[Data entries]

START

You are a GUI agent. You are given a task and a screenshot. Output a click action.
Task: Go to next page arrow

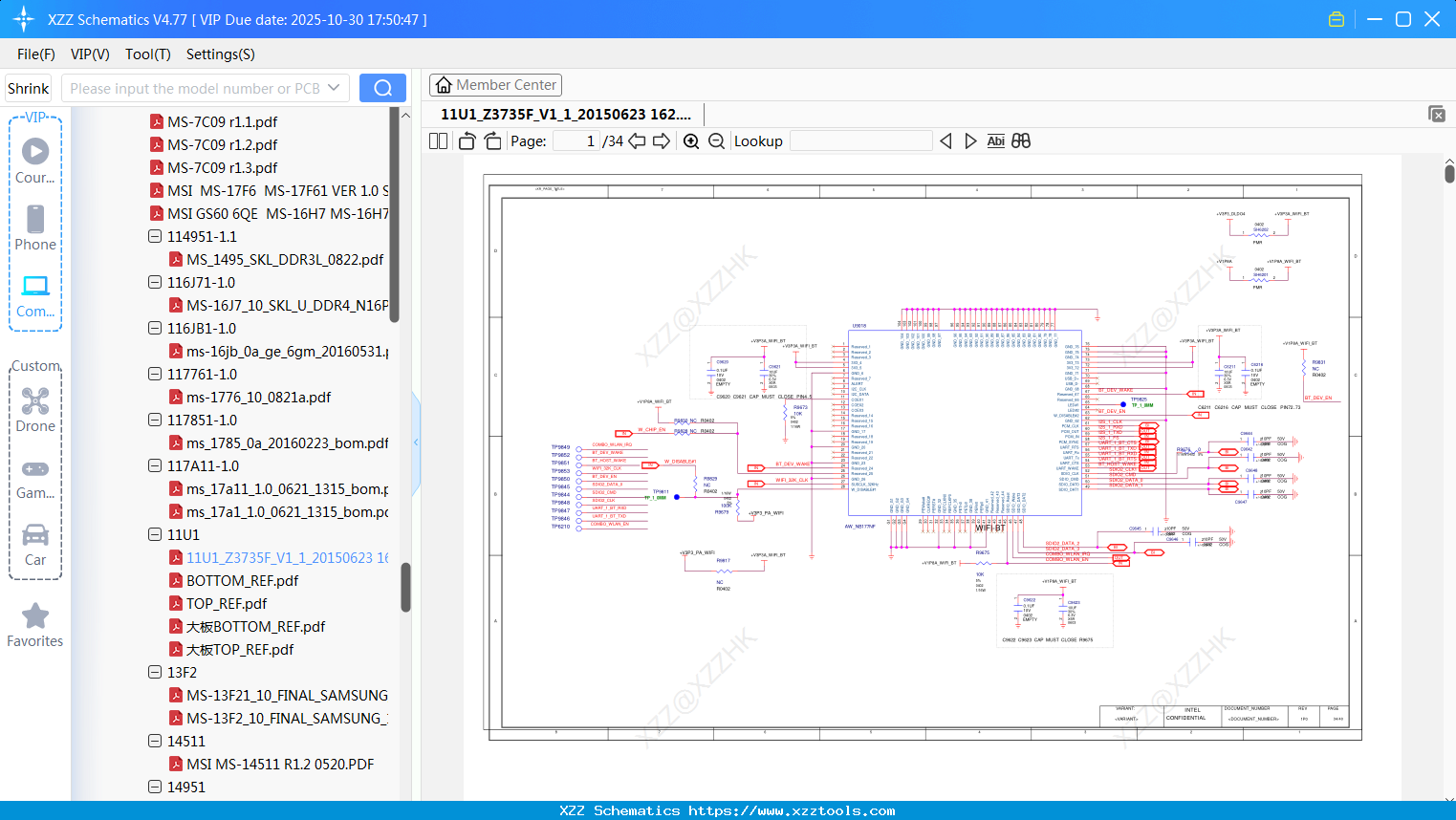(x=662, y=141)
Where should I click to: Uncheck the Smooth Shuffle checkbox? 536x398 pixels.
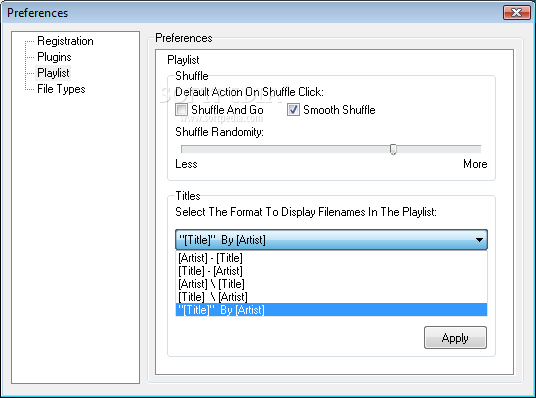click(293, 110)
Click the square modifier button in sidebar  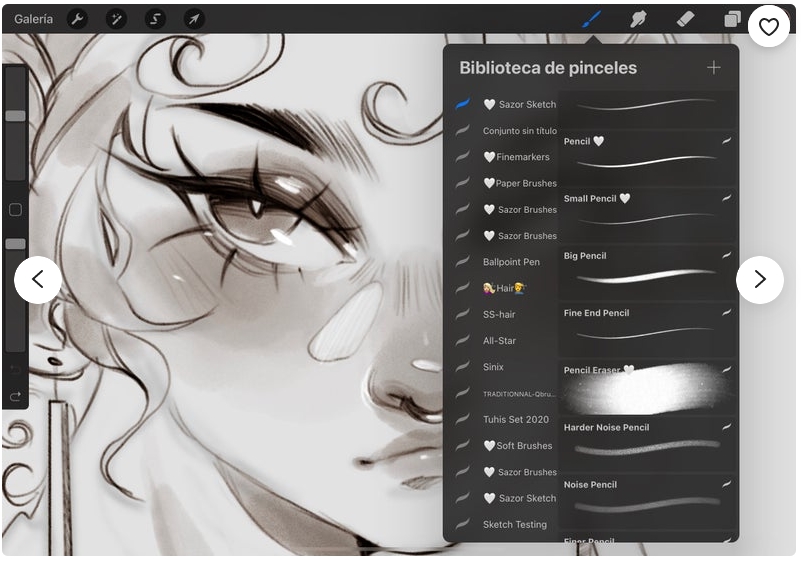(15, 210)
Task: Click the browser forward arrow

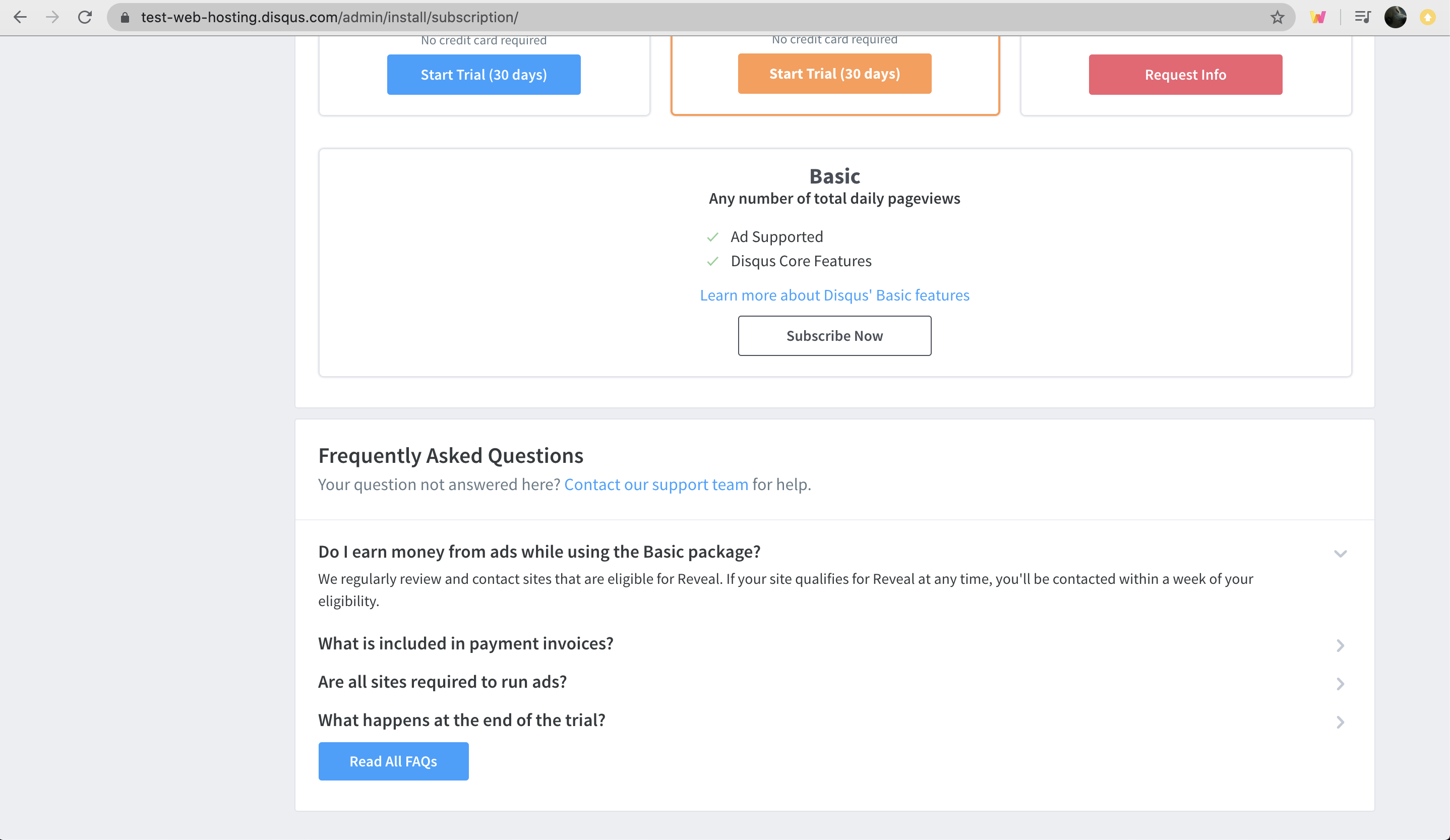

END

> **Instructions for the task**:
Extract every line from the records above that contains the word "arrow".

> **Completed exercise**:
Task: Go to next page arrow
Task: Click the browser forward arrow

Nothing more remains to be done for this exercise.